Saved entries
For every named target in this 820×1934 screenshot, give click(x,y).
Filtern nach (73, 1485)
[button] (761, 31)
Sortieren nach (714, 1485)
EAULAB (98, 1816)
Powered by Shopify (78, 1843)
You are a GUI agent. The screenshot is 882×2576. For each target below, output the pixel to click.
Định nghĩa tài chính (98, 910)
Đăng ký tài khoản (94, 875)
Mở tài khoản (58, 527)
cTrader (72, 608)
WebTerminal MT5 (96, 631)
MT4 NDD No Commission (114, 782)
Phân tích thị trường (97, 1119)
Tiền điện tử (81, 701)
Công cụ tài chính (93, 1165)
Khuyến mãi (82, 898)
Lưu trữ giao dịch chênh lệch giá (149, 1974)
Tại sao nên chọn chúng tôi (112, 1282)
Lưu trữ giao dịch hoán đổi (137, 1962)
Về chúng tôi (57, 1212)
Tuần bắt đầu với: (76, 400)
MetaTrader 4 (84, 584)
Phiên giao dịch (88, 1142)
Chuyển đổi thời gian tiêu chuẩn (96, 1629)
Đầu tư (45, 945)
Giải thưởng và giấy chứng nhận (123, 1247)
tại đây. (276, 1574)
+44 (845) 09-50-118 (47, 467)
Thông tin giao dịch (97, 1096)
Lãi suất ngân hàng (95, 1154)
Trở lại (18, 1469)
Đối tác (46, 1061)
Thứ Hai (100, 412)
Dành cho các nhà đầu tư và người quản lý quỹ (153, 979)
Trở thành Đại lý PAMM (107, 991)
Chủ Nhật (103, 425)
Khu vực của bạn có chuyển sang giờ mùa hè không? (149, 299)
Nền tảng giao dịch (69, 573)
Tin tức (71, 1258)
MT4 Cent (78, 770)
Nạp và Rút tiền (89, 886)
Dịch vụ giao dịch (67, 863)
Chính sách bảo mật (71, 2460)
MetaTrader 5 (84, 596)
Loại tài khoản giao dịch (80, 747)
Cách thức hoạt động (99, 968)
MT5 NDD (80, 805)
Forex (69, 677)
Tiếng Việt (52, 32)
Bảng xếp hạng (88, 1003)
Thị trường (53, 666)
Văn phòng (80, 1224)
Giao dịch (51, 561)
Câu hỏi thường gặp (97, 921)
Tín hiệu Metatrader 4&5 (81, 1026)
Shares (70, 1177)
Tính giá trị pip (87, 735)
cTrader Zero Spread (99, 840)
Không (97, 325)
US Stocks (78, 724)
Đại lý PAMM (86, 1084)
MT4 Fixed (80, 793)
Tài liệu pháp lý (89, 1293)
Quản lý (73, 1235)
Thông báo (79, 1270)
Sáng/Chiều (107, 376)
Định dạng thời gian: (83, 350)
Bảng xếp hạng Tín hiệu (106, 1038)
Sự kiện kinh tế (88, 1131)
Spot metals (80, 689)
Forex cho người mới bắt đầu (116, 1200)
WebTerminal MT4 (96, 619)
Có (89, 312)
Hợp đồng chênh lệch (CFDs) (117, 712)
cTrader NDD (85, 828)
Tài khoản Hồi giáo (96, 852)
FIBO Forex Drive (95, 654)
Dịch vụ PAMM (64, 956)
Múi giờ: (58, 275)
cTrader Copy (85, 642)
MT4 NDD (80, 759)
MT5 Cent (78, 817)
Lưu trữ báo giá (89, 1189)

*Exercise instructions*
Transcribe the records above exactly, from the opening line down to and including the line with "MetaTrader 4 (84, 584)".

*Result of this task*
For every named target in this 820×1934 screenshot, give click(x,y).
Filtern nach (73, 1485)
[button] (761, 31)
Sortieren nach (714, 1485)
EAULAB (98, 1816)
Powered by Shopify (78, 1843)
You are a GUI agent. The screenshot is 882×2576. For each target below, output the pixel to click.
Định nghĩa tài chính (98, 910)
Đăng ký tài khoản (94, 875)
Mở tài khoản (58, 527)
cTrader (72, 608)
WebTerminal MT5 (96, 631)
MT4 NDD No Commission (114, 782)
Phân tích thị trường (97, 1119)
Tiền điện tử (81, 701)
Công cụ tài chính (93, 1165)
Khuyến mãi (82, 898)
Lưu trữ giao dịch chênh lệch giá (149, 1974)
Tại sao nên chọn chúng tôi (112, 1282)
Lưu trữ giao dịch hoán đổi (137, 1962)
Về chúng tôi (57, 1212)
Tuần bắt đầu với: (76, 400)
MetaTrader 4 (84, 584)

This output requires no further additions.